I work at a computer help desk, and I get calls from people at a range of different skill levels. Variants I have:


"I need to know how to do something"

"I need to know how to do something and I need it for a meeting that started 5 minutes ago."

"I am programming X and I need to fine tune this nuance"

"I can't get Excel to do X"

"I can't get this stupid program to do X"

"I lost my file and I need it NOW!"

...and so on.


I can often tell by the way someone phrases the question:

What their skill level is.

whether they want a targeted answer, hand-holding, or want me to do it for them.

What their stress level is.


Very high stress level means I go short, to the point, and gentle. They are in a hurry, and they don't have time for long explanations.

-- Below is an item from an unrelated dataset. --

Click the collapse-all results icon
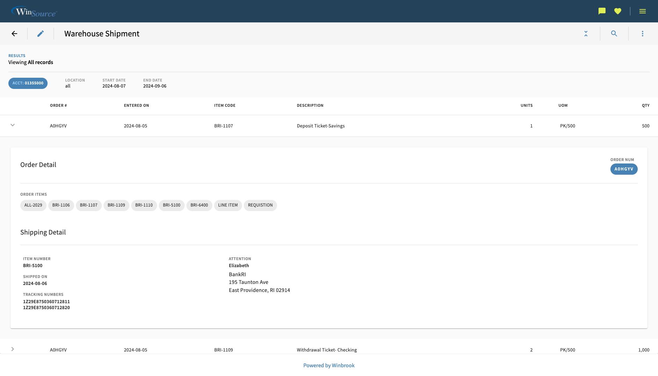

The need to preserve information, as someone mentioned above, can make it uncomfortable to simplify too much. Sometimes someone wants a short answer, but their question needs a longer answer. If someone calls a "column" a "row", or if they call a "table" a "database", I need to clarify so I can be sure we are both talking about the same thing.

I usually try to explain why a program is behaving a certain way, so they can avoid error in the future. I gauge how much information to provide by their language/skill level and their stress level.


But, quite frequently I use words I assume to be in common parlance, (and not just computer geek words) only to have people stare at me blankly and ask what it means. These are often words I started using in grade school. (But then, I read dictionaries as a kid). But Since these words come so easily to me, I often don't realize they are not in the common register until I get the blank look.


(NB: LiveJournal does not recognize the word "gauge". See? Even computers give me blank looks.)